As of 2013, Darjeeling subdivision had 46 tea estates, Kalimpong subdivision had 29 tea estates and Kurseong subdivision had 6 tea gardens. This added up to 81 tea estates in the hill areas. Bannackburn Tea Estate and Lingia Tea Estate in Darjeeling were the first to come up in 1835. Siliguri subdivision in the terai region had 45 tea estates.

===Banking===
In 2012-13, Kharibari CD block had offices of 2 commercial banks and 2 gramin banks.

==Transport==
Kharibari CD block has 2 originating/ terminating bus routes. The nearest Batasi railway station and adhikari railway station is 17 km from the block headquarters.

State Highway 12 passes through Kharibari CD block.

==Education==
In 2012-13, Kharibari CD block had 100 primary schools with 12,002 students, 5 middle schools with 1,491 students, 5 high schools with 2,509 students and 6 higher secondary schools with 10,041 students.
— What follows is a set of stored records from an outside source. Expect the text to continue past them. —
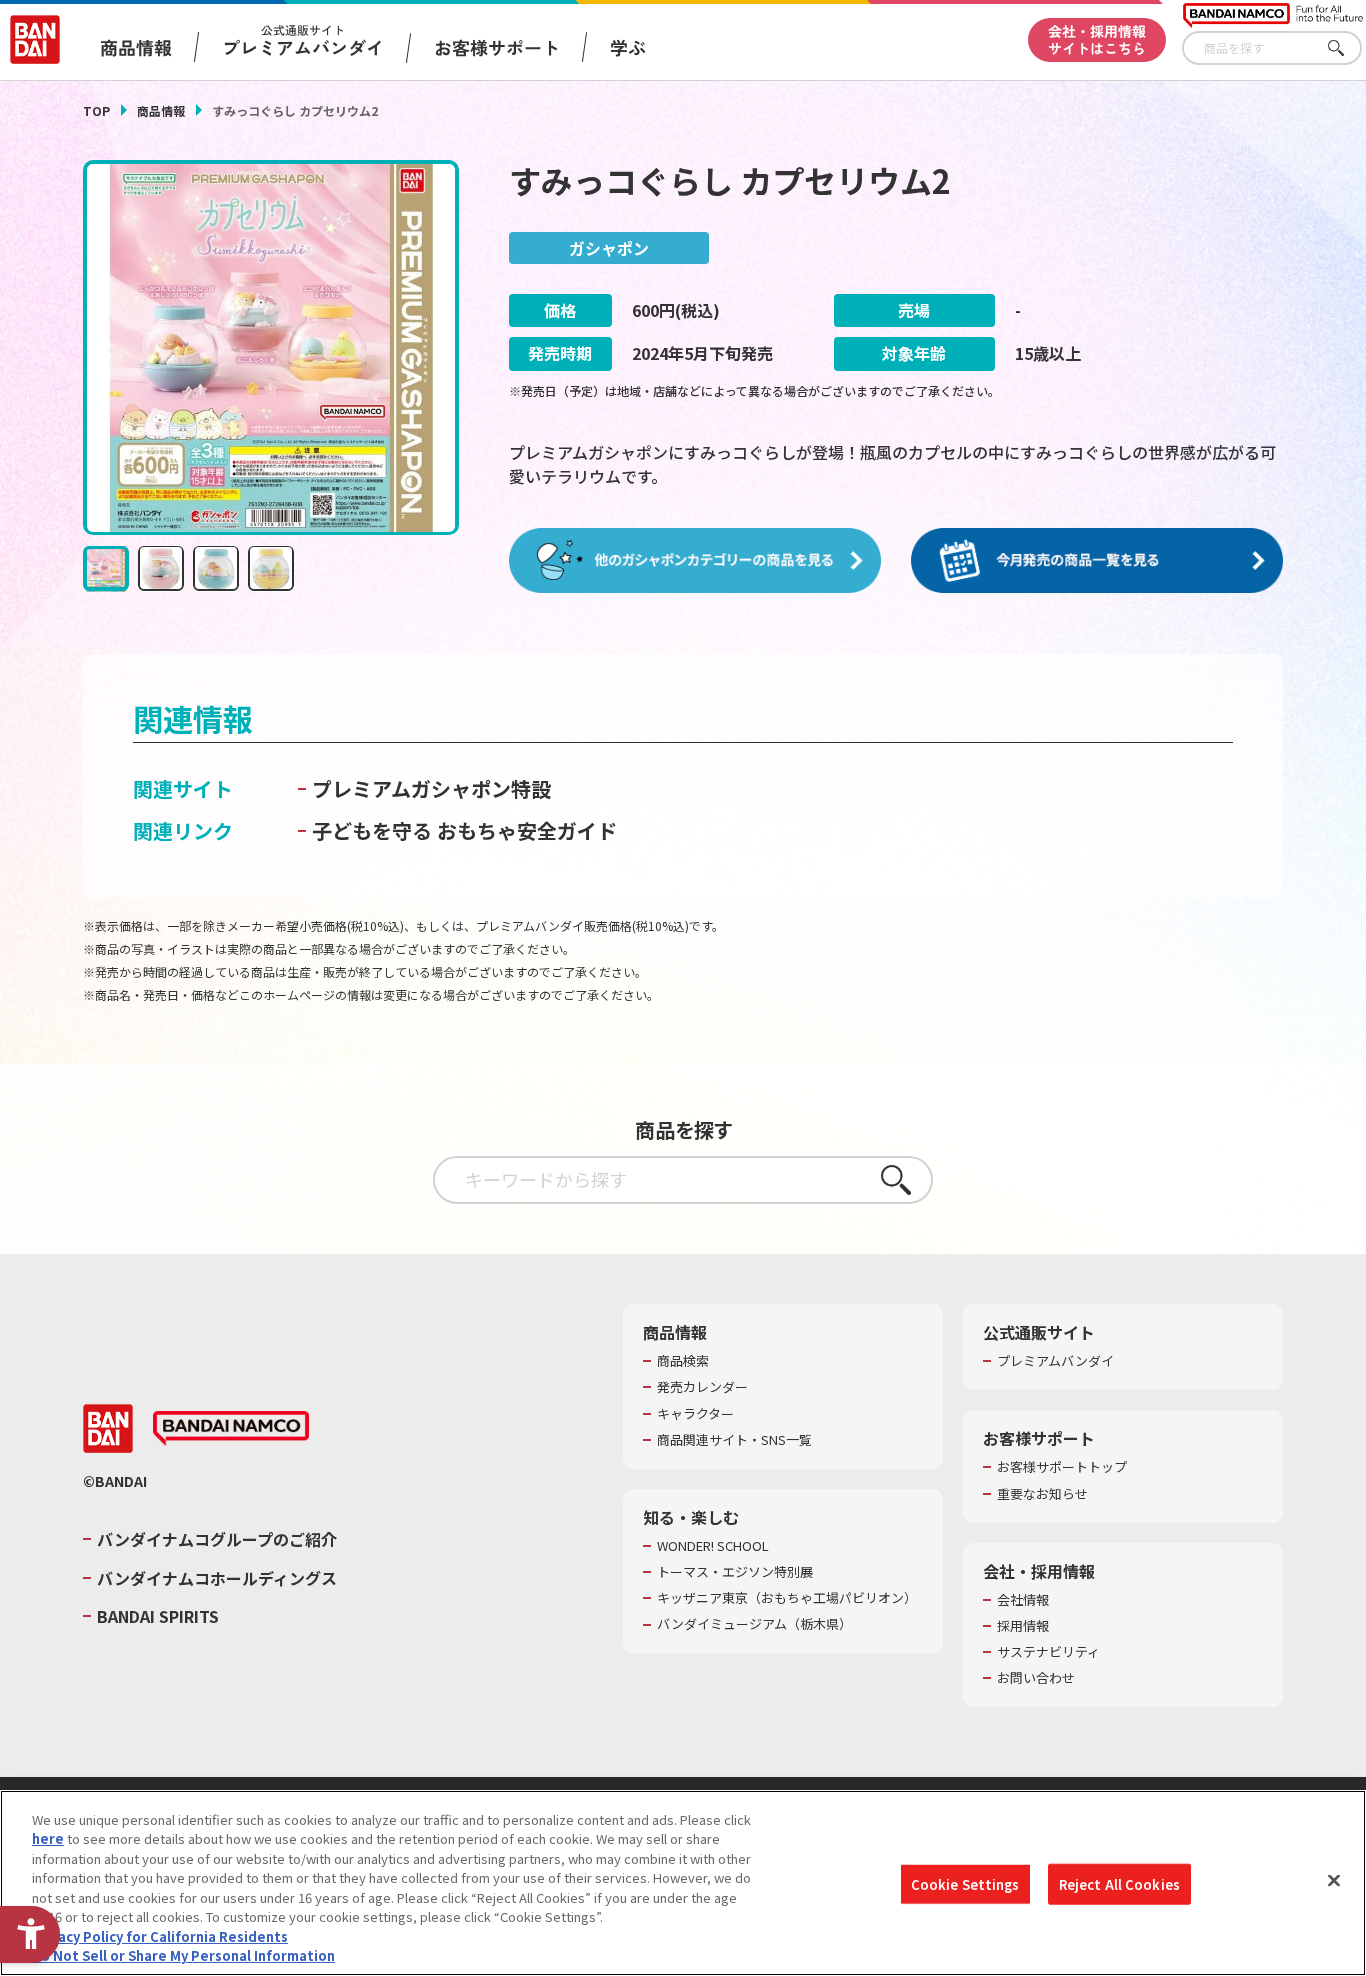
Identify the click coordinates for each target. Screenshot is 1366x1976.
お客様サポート (497, 47)
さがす (1347, 48)
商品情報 (161, 110)
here (48, 1838)
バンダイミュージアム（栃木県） (754, 1624)
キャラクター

Kharibari CD block had 254 institutions for special and non-formal education with 11,056 students

See also – Education in India

According to the 2011 census, in Kharibari CD block, among the 73 inhabited villages, 12 villages did not have a school, 21 villages had two or more primary schools, 12 villages had at least 1 primary and 1 middle school and 7 villages had at least 1 middle and 1 secondary school.

==Healthcare==
In 2013, Kharibari CD block had 1 rural hospital, 2 primary health centres and 1 private nursing home with total 40 beds and 14 doctors (excluding private bodies). It had 11 family welfare subcentres. 7,044 patients were treated indoor and 95,802 patients were treated outdoor in the hospitals, health centres and subcentres of the CD block.

Kharibari Rural Hospital, with 34 beds at Kharibari, is the major government medical facility in the Darjeeling Kharibari block. There are primary health centres at Rangali (with 6 beds) and Batasi (with 10 beds).